Tahar BenJelloun, 1998



Relizzazione tecnica Emiliano Nieri

8 marzo 2010

Un capannone per pregare, viaggio nell'Islam toscano
In Toscana sono almeno una dozzina i centri islamici, per oltre 4mila fedeli. In alcuni casi le aperture hanno provocato polemiche politiche e proteste come sta accadendo a Grosseto. Anche a Cecina, dove il centro è stato aperto in un capannone, non sono mancate contestazioni. Intanto la Coop inizia a vendere carne halal, cioé ricavata da animali uccisi in modo rituale
Elidabetta Arrighi
CECINA. Si varca un portoncino verde e si sale una scala in ferro fino al primo piano del capannone industriale alla periferia di Cecina: si entra in un open space arredato con tende e tappeti orientali che ricoprono tutto il pavimento. E’ un Centro culturale islamico adibito anche a luogo di preghiera.

In Toscana sono almeno una dozzina, per oltre 4mila fedeli, i Centri sparsi nelle province di Massa Carrara, Siena, Firenze, Pisa, Livorno, Prato, Grosseto. In alcuni casi le aperture hanno provocato polemiche politiche e proteste. Anche a Cecina, dove il Centro è stato aperto in agosto e dove ancora non è tutto a posto dal punto di vista burocratico, c’è stata polemica: il centrodestra si è rivolto al sindaco Stefano Benedetti chiedendo chiarimenti, a partire dalla destinazione d’uso dell’immobile. «Il proprietario si è rivolto ad un geometra che ha in mano le carte per fare in Comune il cambio di destinazione: è questione di qualche settimana» spiega Hassan Filahi, 49 anni, presidente del Centro Cecina-Casablanca, sposato con tre figli, in Italia dall’  83, ex venditore ambulante oggi impiegato in una ditta di rottamazioni, abitante a Riparbella.

Nel grande open space - 145 metri quadrati e 850 euro di affitto mensile (si autotassano i fedeli, una quarantina di persone) - ci sono lungo la parete orientata evrso la Mecca una poltrona posizionata su un doppio scalino, un leggìo, una libreria con una ventina di copie del Corano, un quadro in metallo con incise le parole del Profeta e un altro con la scritta Allah. In cima alle scale è ricavato uno spazio destinato alle donne e dove, la domenica mattina, si possono seguire due ore di insegnamento dell’a rabo, la lingua che i figli degli immigrati conoscono poco anche se si parla in famiglia, perchè per chi è nato in Toscana e frequenta le scuole pubbliche la lingua corrente è diventata l’italiano. «Le lezioni sono aperte a tutti - sottolinea Slimani Asdellatif, 42 anni, marocchino, sposato con tre figli, residente a Cecina, corriere Tnt - Se vengono gli italiani, sono i benvenuti».
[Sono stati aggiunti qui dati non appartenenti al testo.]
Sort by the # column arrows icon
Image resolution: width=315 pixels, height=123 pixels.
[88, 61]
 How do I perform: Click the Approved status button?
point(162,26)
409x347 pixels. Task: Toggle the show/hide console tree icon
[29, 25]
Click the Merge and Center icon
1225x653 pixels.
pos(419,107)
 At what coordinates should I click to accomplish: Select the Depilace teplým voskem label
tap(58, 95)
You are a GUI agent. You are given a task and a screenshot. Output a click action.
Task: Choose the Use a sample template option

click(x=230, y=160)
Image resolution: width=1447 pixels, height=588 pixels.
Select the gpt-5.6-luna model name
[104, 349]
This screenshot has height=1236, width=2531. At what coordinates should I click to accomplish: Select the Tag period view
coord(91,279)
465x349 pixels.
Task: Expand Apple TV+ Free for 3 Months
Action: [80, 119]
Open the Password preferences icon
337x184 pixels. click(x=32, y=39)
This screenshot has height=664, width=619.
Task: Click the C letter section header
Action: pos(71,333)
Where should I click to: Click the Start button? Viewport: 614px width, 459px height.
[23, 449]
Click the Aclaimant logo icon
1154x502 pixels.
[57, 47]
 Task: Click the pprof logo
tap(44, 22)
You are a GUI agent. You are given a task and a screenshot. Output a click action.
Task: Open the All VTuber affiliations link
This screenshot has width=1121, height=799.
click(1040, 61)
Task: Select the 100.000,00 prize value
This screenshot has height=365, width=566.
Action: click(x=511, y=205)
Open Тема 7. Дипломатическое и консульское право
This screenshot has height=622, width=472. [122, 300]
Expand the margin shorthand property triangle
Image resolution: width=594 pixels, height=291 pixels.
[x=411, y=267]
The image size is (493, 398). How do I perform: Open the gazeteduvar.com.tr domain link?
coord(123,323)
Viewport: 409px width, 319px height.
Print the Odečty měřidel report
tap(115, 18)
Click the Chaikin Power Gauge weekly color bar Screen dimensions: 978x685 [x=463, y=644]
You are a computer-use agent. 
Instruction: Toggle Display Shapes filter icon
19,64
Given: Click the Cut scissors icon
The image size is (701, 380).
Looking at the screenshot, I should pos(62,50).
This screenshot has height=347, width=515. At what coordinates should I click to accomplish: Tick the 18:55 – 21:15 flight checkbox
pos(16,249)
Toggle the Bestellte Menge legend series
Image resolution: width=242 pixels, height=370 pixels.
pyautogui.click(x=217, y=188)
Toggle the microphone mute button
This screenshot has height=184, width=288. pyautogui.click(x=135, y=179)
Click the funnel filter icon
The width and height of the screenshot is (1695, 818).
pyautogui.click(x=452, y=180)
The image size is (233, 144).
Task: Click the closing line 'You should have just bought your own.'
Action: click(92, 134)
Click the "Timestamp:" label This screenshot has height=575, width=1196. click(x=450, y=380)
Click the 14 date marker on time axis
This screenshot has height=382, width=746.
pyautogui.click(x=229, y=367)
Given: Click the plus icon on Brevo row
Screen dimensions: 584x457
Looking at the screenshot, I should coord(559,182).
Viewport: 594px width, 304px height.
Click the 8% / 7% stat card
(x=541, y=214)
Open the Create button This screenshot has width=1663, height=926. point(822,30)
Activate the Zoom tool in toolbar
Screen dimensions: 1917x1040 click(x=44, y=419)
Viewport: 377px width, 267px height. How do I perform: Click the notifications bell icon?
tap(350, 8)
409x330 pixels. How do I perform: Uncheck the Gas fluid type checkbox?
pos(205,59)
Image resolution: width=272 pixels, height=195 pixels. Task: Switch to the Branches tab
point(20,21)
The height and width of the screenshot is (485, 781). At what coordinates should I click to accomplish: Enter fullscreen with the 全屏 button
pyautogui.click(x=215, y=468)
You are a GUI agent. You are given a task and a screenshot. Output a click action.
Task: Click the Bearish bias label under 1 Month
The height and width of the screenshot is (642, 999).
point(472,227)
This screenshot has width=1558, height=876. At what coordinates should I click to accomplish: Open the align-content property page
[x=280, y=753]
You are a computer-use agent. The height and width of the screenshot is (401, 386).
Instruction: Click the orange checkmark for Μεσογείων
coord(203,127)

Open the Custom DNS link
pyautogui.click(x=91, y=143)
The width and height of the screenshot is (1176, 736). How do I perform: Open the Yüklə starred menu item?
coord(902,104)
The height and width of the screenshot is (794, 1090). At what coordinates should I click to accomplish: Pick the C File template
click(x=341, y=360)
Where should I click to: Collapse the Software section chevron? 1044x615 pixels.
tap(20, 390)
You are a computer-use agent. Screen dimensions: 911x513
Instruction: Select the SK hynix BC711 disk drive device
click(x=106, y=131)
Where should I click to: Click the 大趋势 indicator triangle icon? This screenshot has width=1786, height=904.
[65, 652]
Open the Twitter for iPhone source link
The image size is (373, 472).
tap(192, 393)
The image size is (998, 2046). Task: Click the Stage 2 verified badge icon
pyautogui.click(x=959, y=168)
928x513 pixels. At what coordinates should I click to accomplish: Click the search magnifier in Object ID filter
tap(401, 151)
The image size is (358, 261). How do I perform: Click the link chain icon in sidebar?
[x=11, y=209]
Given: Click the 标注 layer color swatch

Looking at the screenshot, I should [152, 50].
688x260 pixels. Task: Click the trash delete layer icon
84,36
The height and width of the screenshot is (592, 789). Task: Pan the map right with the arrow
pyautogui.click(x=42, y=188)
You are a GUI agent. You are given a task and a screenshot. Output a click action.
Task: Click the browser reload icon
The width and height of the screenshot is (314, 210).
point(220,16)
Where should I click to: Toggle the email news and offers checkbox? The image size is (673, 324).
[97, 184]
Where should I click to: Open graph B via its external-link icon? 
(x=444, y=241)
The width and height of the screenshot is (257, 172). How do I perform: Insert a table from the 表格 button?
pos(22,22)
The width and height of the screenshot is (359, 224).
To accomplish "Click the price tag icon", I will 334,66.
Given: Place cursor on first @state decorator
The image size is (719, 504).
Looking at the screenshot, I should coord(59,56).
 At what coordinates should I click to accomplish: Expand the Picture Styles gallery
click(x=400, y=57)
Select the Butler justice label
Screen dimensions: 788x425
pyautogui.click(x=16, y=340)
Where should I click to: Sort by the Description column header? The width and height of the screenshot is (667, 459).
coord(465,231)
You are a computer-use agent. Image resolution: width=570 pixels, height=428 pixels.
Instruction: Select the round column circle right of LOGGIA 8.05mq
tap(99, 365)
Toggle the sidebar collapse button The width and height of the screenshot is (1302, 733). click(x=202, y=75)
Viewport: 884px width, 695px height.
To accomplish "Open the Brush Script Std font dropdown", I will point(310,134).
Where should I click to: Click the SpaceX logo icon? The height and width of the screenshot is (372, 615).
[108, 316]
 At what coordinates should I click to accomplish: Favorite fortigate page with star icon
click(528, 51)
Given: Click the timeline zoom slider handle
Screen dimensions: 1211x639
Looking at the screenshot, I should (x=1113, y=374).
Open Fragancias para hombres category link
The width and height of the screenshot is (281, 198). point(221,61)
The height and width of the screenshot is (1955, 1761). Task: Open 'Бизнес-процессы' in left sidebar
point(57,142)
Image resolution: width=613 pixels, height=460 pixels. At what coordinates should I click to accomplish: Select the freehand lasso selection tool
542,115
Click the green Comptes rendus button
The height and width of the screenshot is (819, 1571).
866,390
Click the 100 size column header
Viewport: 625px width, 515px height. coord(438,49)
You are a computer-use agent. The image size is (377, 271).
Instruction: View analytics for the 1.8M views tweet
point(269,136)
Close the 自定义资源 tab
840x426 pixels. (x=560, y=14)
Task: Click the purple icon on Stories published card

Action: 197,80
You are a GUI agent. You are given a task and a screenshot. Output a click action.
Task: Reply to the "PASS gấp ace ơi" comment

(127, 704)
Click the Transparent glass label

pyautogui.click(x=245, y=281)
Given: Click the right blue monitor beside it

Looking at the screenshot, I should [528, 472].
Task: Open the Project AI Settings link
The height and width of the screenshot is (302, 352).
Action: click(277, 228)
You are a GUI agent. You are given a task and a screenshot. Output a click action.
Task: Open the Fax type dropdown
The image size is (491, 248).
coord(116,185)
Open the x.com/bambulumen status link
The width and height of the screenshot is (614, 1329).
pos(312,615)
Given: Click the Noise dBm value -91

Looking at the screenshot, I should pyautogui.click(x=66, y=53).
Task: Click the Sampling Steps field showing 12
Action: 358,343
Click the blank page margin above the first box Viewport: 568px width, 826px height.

Venerdì scorso, dopo la preghiera con l’imam - «un ragazzo istruito che lo fa volontariamente» - il gruppo ha mangiato il cous cous: semola naturalmente, più carne di manzo e verdure cucinate secondo la ricetta marocchina.

«Volevamo avere un luogo dove salutare i nostri morti prima di riportarli in Marocco - racconta Hassan - eravamo sempre costretti a rivolgerci all’Arci. Abbiamo cominciato a pensare ad un Centro culturale, un luogo di ritrovo e anche di preghiera».
«In certe situazioni - prosegue Slimani - il ritrovo dei marocchini era diventato davanti la mia casa, con il rischio di dare noia ai vicini».

Sono una quarantina gli immigrati di religione musulmana che frequentano il Centro: arrivano da Cecina, Rosignano, Vada, Donoratico, Riparbella e altri paesi limitrofi. «Noi preghiamo cinque volte al giorno - raccontano - e una volta alla settimana, il venerdì, lo facciamo al Centro. Perchè la preghiera del venerdì è più complessa e l’imam ci spinge ad essere migliori».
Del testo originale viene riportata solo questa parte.